徐州二中2011届生物知识点汇总（选修一模块）

考点一、酶的应用：酵在洗涤等方面的应用；制备和应用固相酶
一、酶在洗涤等方面的应用
1．加酶洗衣粉是指含有酶制剂的洗衣粉,目前常用的酶制剂有四类：蛋白酶、脂肪酶 、淀粉酶、纤维素酶 。其中应用最广泛、效果最明显的是碱性蛋白酶 和碱性脂肪酶 。碱性蛋白酶能将血渍、奶渍等含有的大分子蛋白质水解成可溶性的氨基酸或小分子的肽，使污迹从衣物上脱落。脂肪酶、淀粉酶和纤维素酶也能分别将大分子的脂肪、淀粉、纤维素水解为小分子物质，使洗衣粉具有更强的去污能力。
酶制剂的特点：能够耐酸、耐碱、忍受表面活性剂和较高的温度，并且通过特殊的化学物质将酶层层包裹，与洗衣粉其他成分隔离。
2、影响酶活性的因素有温度 、酸碱度 和表面活性剂 。 酶不能直接添加到洗衣粉中，因为洗衣粉中的表面活性物质会降低酶的活性。将基因工程生产出的酶用特殊水溶性物质包裹起来，与洗衣粉的其它成分隔离开来。
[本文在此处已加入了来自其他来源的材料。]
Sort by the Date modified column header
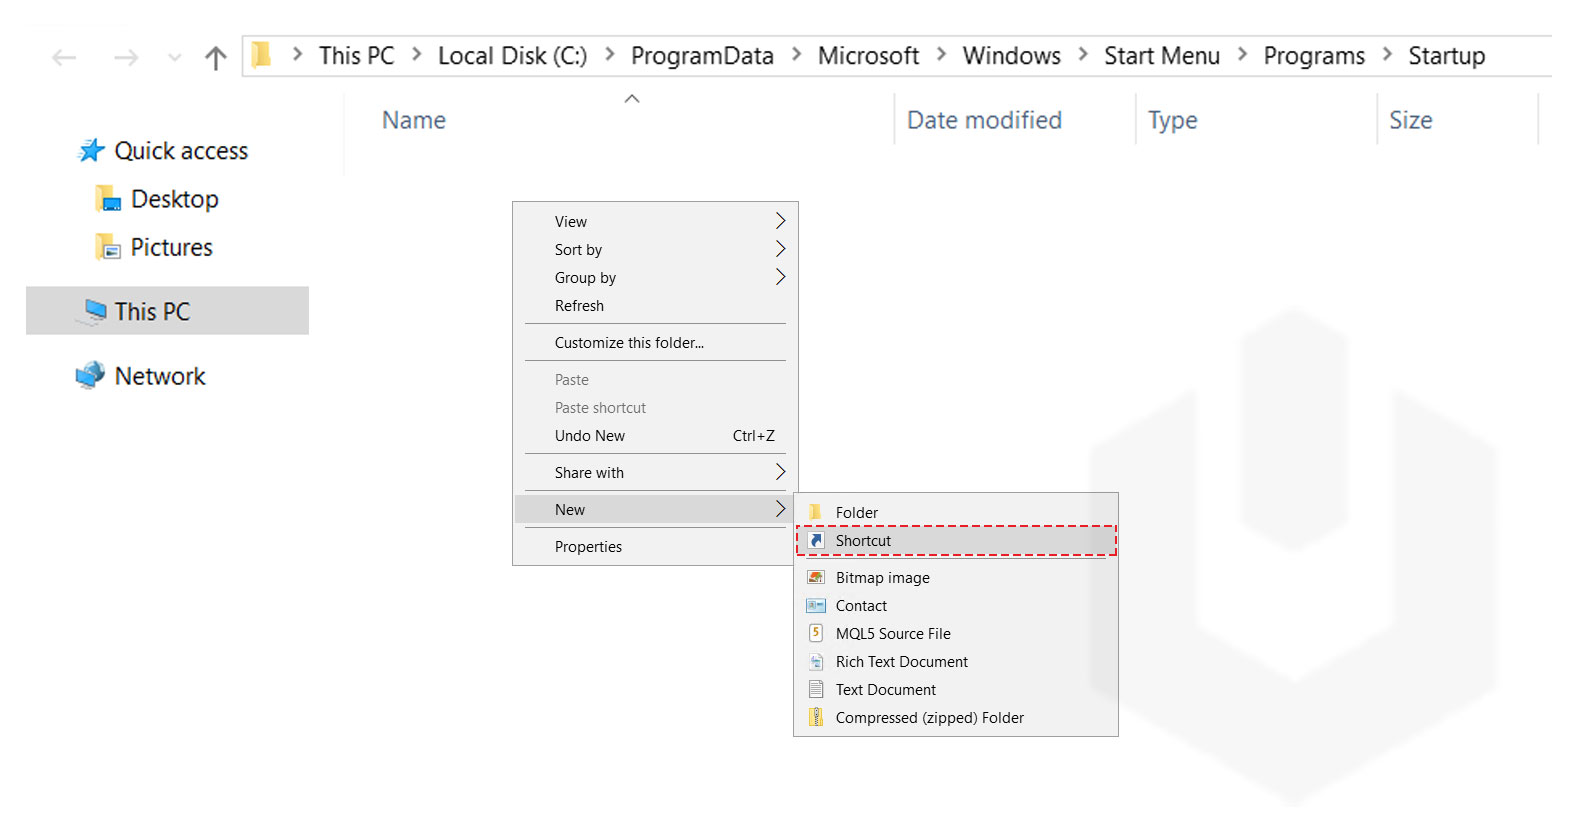 [984, 120]
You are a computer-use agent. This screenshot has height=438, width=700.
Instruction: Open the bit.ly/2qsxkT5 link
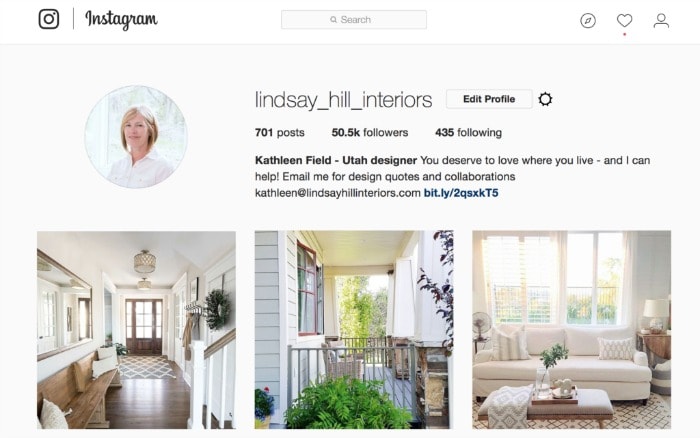(461, 193)
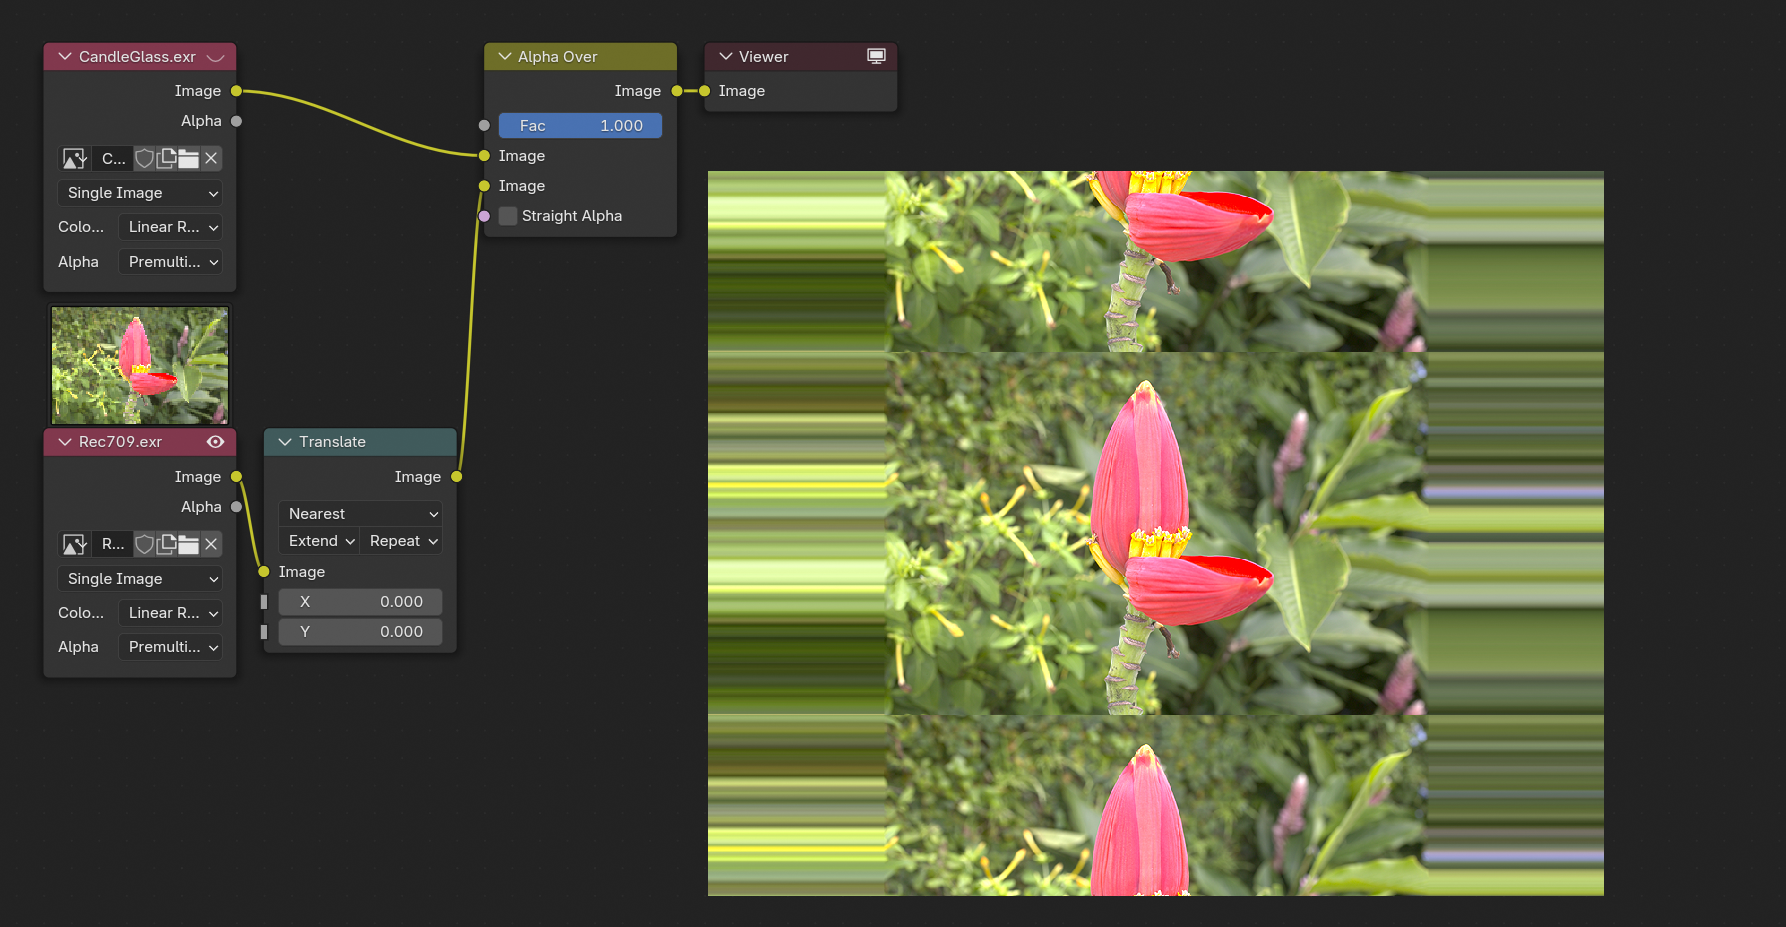This screenshot has height=927, width=1786.
Task: Click the Y value field in Translate node
Action: (360, 632)
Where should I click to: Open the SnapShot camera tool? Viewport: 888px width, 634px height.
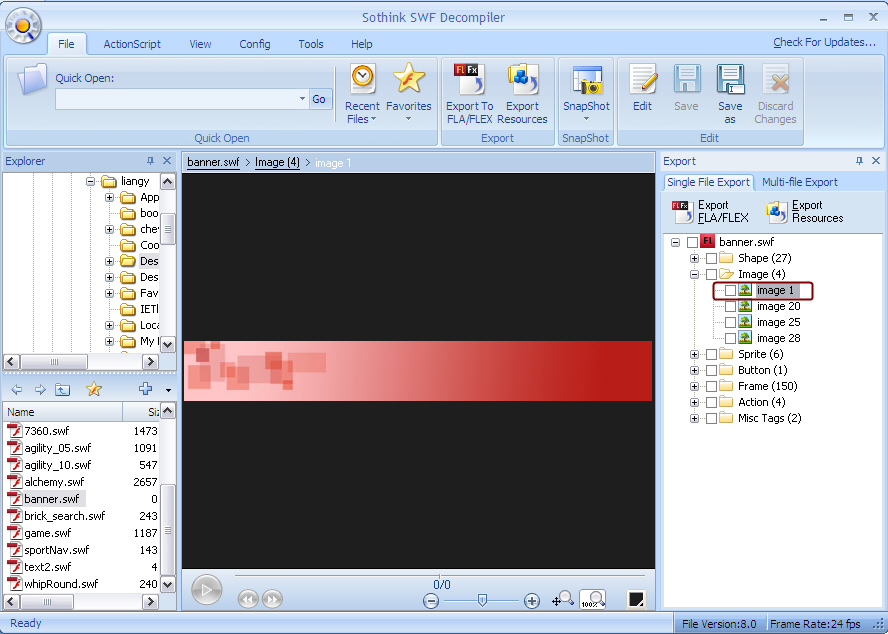[x=586, y=82]
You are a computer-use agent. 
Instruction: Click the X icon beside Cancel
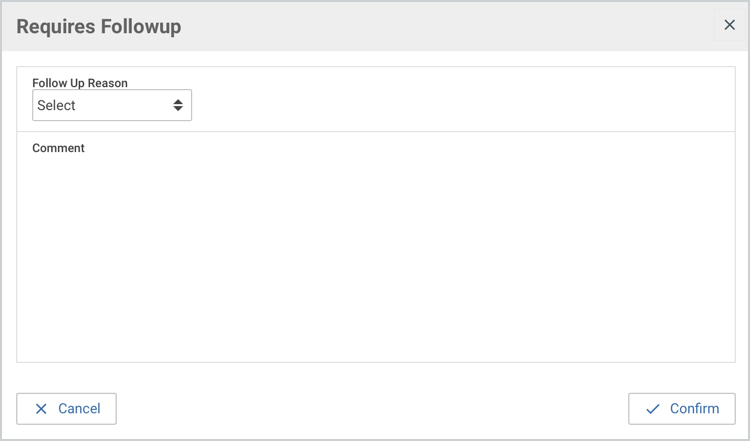pos(41,408)
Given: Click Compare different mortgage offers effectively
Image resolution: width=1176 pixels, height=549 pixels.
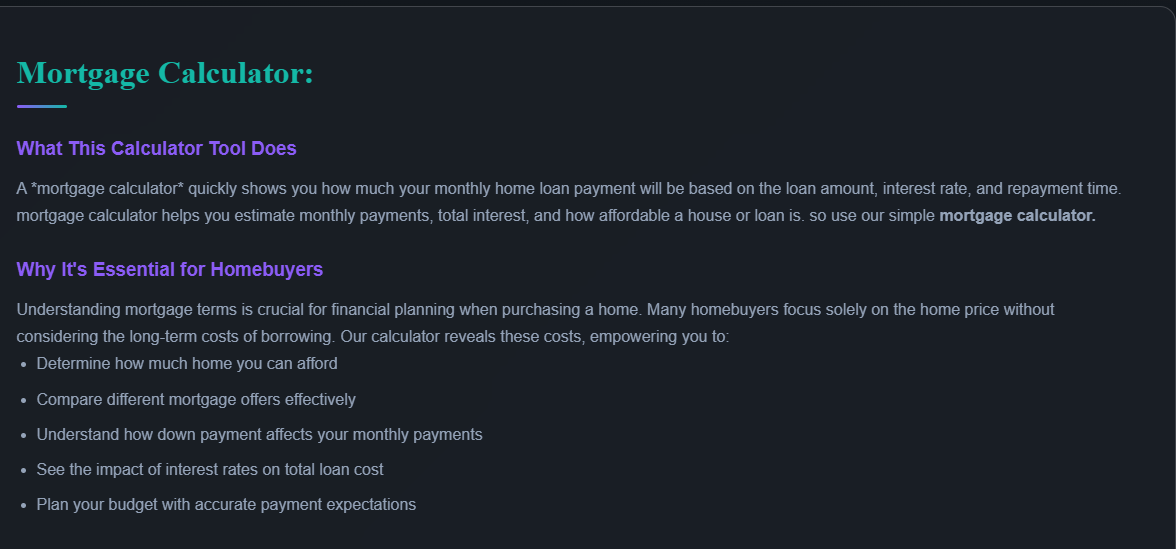Looking at the screenshot, I should point(196,399).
3、加酶洗衣粉能减少对环境的污染，因为加酶洗衣粉可以降低表面活性剂和三聚磷酸钠的用量，使洗涤剂朝低磷、无磷的方向发展。（普通洗衣粉的化学成分有：表面活性剂、水软化剂、碱剂、漂白粉等成分，有的洗衣粉中还含有增白剂、香精和色素，以及填充剂等。）
  普通洗衣粉 加酶洗衣粉
相同点 表面活性剂可以产生泡沫，可以将油脂分子分散开，水软化剂可以分散污垢
不同点 酶可以将大分子有机物分解为小分子有机物，小分子有机物易容于水，从而与纤维分开
4、可在洗涤后比较污物的残留状况，如：已消失、颜色变浅、面积缩小等来判断洗涤效果。
二、制备和应用固相酶
1、固定化酶是指在一定的空间范围内起催化作用，并能反复和连续使用的酶。
原理：将酶固定在不溶于水的载体上，使酶既易催化反应，又易于回收，可以重复使用。
2、使用固定化酶技术，将这种酶固定在一种颗粒状载体上，再将这些酶颗粒装到一个反应柱内，柱子底端装上分布着许多小孔的筛板。酶颗粒无法通过筛板的小孔，而反应溶液却可以自由出入。生产过程中，将葡萄糖溶液从反应柱的上端注入，使葡萄糖溶液流过反应柱，与固定化葡萄糖异构酶接触，转化成果糖，从反应柱的下端流出。反应柱能连续使用半年，大大降低了生产成本，提高了果糖的产量和质量。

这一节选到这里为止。